Thursday, November 12, 2009

101 Ways, Part 111: Was Removed by a Dysentery

For a brief intro to the "101 Ways to Say 'Died'" series, click here.


UPDATE (11/23): Now with an improved picture!



Like Lydia Dyar, Abigail Kenrick was an elderly civilian displaced by the seige of Boston in 1775. Though she lived in Newton, not in the city itself, Abigail decided to
relocate to Groton, MA, where she lived with her daughter Anna's young family. Anna had married the Rev.
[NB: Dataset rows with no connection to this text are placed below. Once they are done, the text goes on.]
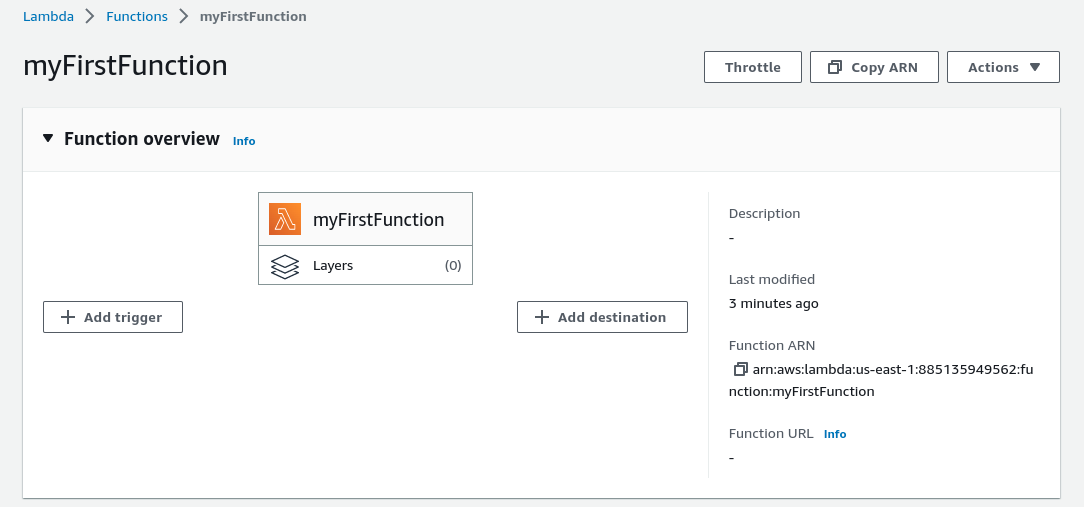Go to Functions in the breadcrumb
The height and width of the screenshot is (507, 1084).
point(137,17)
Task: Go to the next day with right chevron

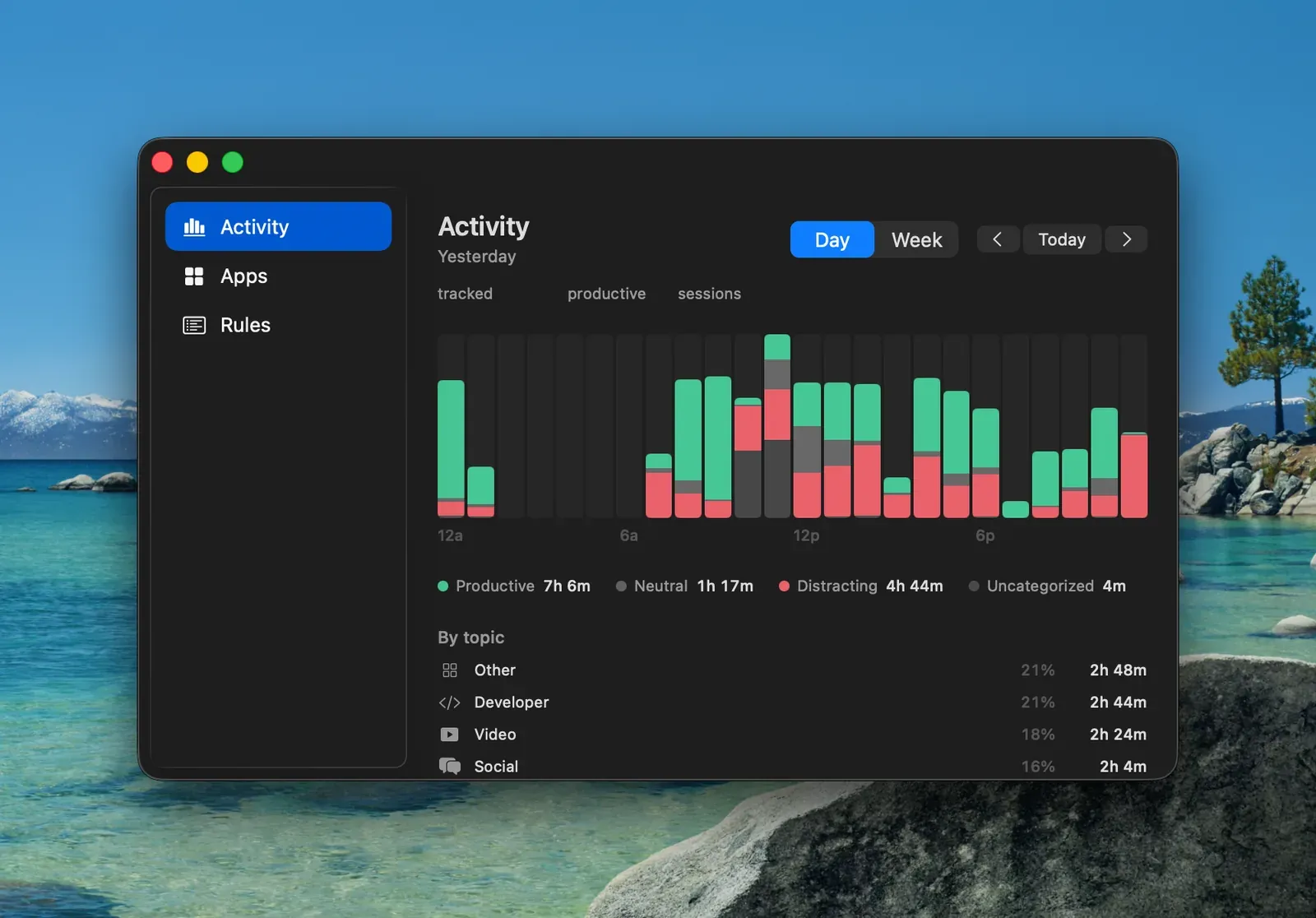Action: point(1127,239)
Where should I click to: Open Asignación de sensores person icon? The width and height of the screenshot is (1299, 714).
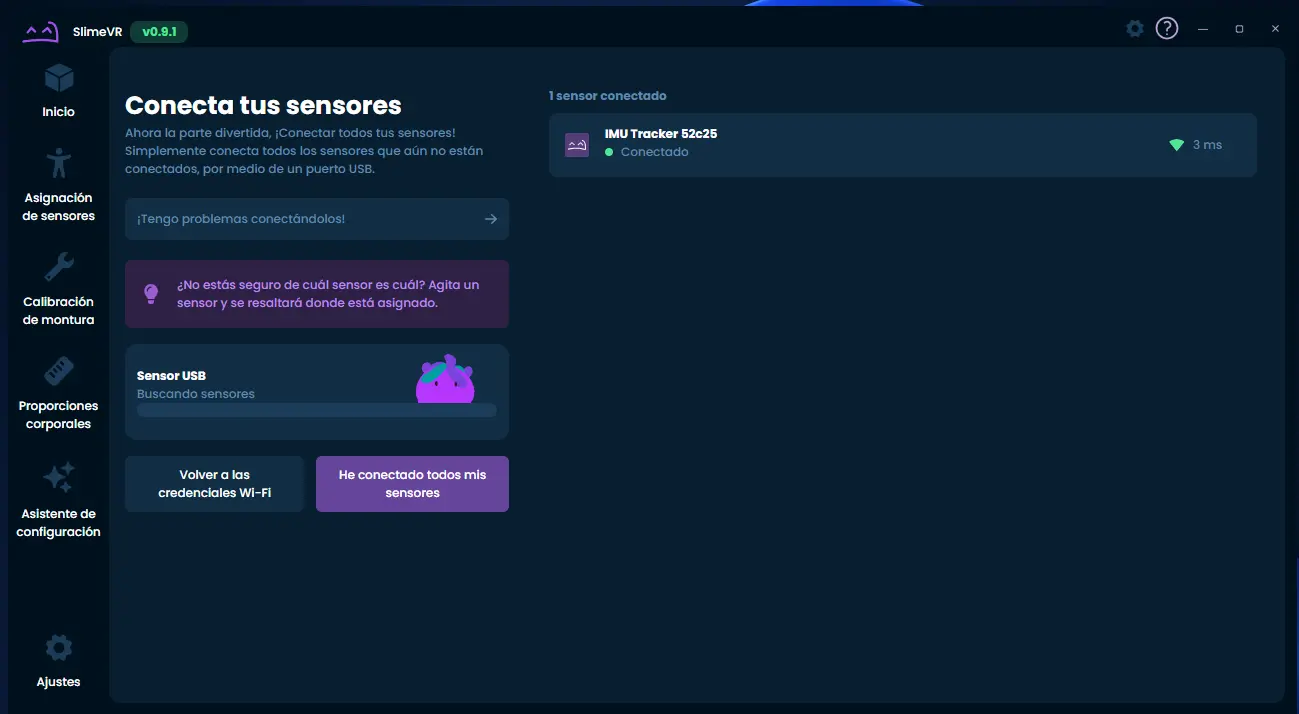coord(59,164)
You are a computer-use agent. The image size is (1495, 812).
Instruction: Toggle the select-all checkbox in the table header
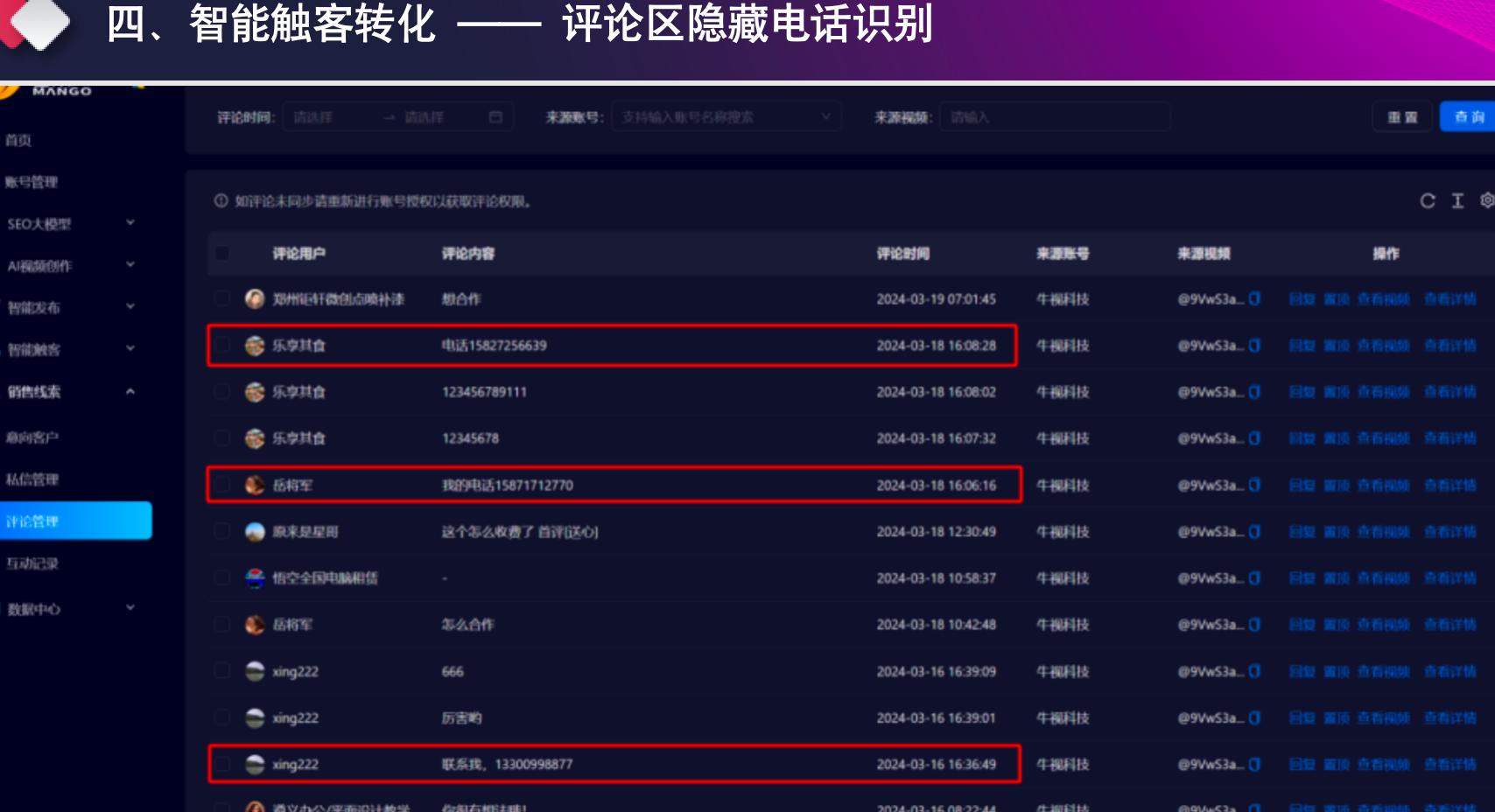(x=222, y=254)
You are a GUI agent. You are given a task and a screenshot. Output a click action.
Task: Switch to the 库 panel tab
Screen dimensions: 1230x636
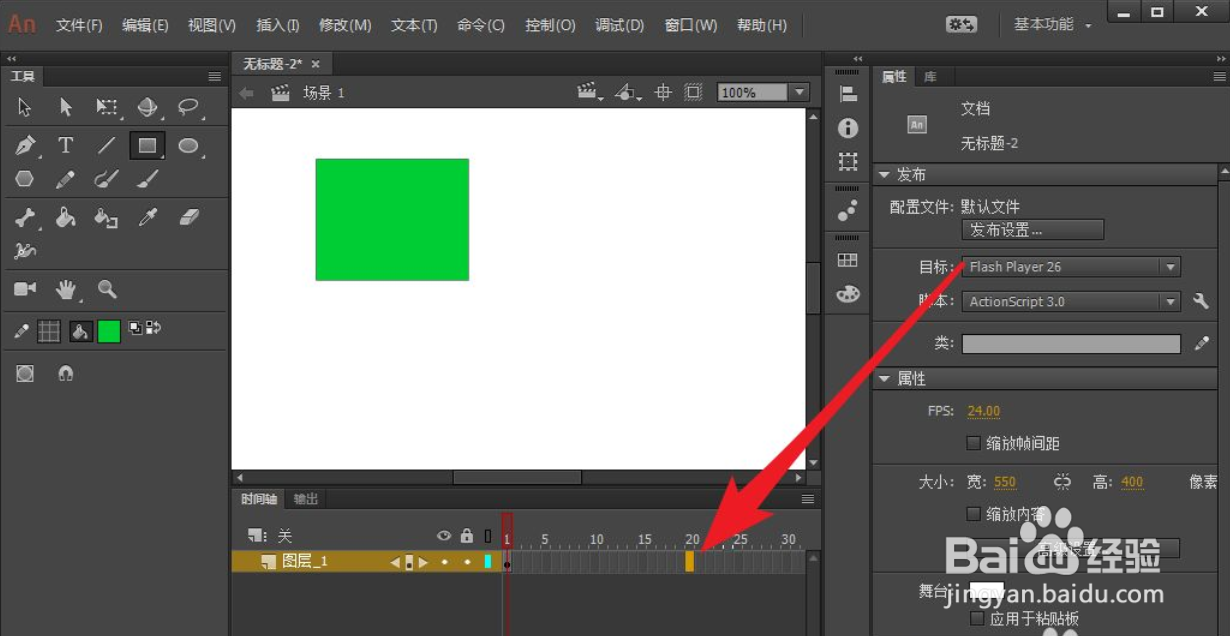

Samuel Dana in 1762 at the age of 19. When her mother came to live with them, Anna had borne 7 children (6 of them living) and was pregnant with her eighth (Luther b. 1763, Amelia b. 1765, future congressman Samuel b. 1767, Thesta b. 1769, Anna b. 1771, Stephen b. 1773 d. 1773, Stephen b. 1774 d. 1775, Lucy b. 1776).

The late summer of 1775 was not kind to this family. One-year-old Stephen died on August 6th and his grandmother followed him on September 7th. Abigail Kenrick's gravestone (carved by the local Park family) blends the themes of sickness and war, and imagines heaven as a place where "ye wicked cease from troubling & ye weary are at rest."

Memento mori
Mrs ABIGAIL KENRICK
Widow of CAPT. CALEB
KENRICK left her
pleasant habitation
in Newton & come to
her Daughter Dana's
in Groton, on account
of ye civil War; & Sept. 5.
1775 AE 76 was remov
ed by a dysentery to that
place where ye wicked cease
from troubling & ye weary
are at rest.

2 comments:

Robert J. said...

The Groton burying ground was one of the first to have its inscriptions published with a high degree of scholarly accuracy, by Samuel Abbott Green in 1878. I have a connection with the place since nearly everyone in it is my cousin and quite a few are ancestors.

Green was incredibly prolific, and as a consequence more primary source material is available in print for Groton than for almost any other Massachusetts town. And he did this in his free time while serving as a physician, Civil War colonel, librarian of the Massachusetts Historical Society, and (yes) Mayor of Boston.

Caitlin GD Hopkins said...

On my visit, I ran into Eleanor Gavazzi, the local caretaker. She gave me an impromptu tour and told me all about Samuel Abbot Green. Apparently, you can buy copies of the book of epitaphs from the Groton historical society for $10.